É triste, mas é o que temos. Por obra e graça de nossas escolhas, a realidade que enfrentamos é de uma república de quinta categoria. Viramos piada até nas coisas sérias. Semana passada, em Pernambuco, durante a exibição da Paixão de Cristo, o centurião indagou sobre quem deveria libertar: Jesus Cristo ou Barrabás. Da plateia, um gaiato gritou: solte os dois e prenda… As reticências são deliberadas, pois, no caso em questão, o pedido de prisão a ser atendido seria o do grito mais alto. Ou seja, poderia ser fulano ou ciclano. Em se tratando de Nordeste, não houve necessidade de medição dos gritos. Ocorreu uma maciça convergência a favor de fulano.

É óbvio que, apesar de conterrâneo, ciclano também recebeu alguns apupos. Natural que seja assim. Afinal, como a política não é um jogo de compadres, inexiste a hipótese de empate. A matemática é simples: para um ganhar o outro tem de perder. O problema do Brasil é que a conta está difícil de fechar. A maioria ainda não bateu martelo por esse ou aquele candidato por absoluta falta de crédito no palavrório de um e de outro. Na ausência de melhor opção, o eleitor sensato terá de optar entre Barrabás e Judas Iscariotes. Ou seria entre Barrabás e Pôncio Pilatos?

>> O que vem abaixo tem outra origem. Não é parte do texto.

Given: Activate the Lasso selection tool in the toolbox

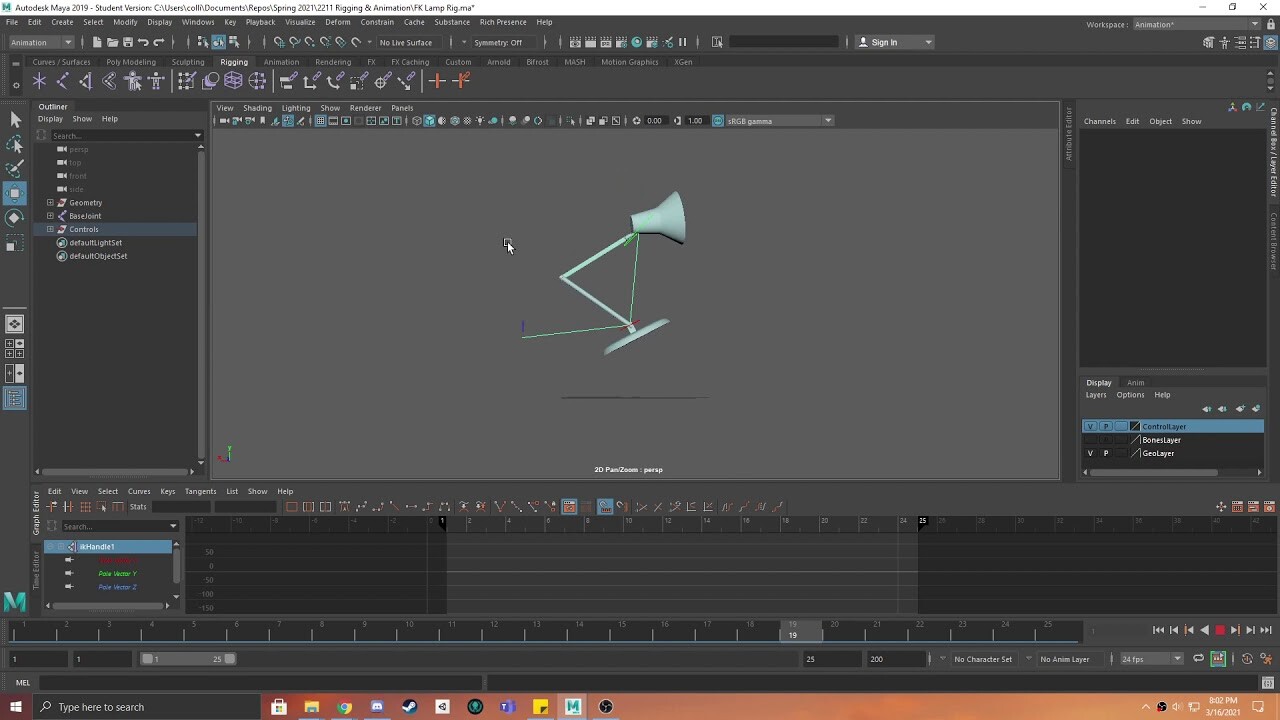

Duvidosa ou não, a história é pródiga e já esmiuçou a trajetória dos três. Portanto, desnecessário recontá-la com detalhes. Pelos escritos, o bandido Barrabás, escolhido para ser liberto em vez de Jesus, doente e maltrapilho, se arrepende diante da cruz em que Cristo foi crucificado. Judas foi um dos 12 apóstolos que, de acordo com os evangelhos canônicos, entregou Jesus aos seus captores por 30 moedas de prata. E Pôncio Pilatos, governador da província romana de Judéia entre os anos 26 e 36, ficou conhecido por ter sido o juiz que não interveio contra os fariseus na condenação de Jesus à morte na cruz.

Pelas tradições cristãs, era um ladrão e dois tiranos. Sobrou apenas um. E esse, mesmo sem se mostrar, até hoje nos comanda. Reiterando a tese de que não há compadrios na política, a escolha que nos resta é por demais simplória. Desprotegidos e abandonados pelos anjos do bem, metaforicamente estamos entre a cruz e a espada. No português escorreito, nos sobra um que muitos chamam de ladrão e outro que poucos insistem em não admitir a denominação de tirano. Sem medo de errar, mantenho o posicionamento de aceitar a ladroagem como forma de não conviver com a tirania. É triste, mas é o que nos resta.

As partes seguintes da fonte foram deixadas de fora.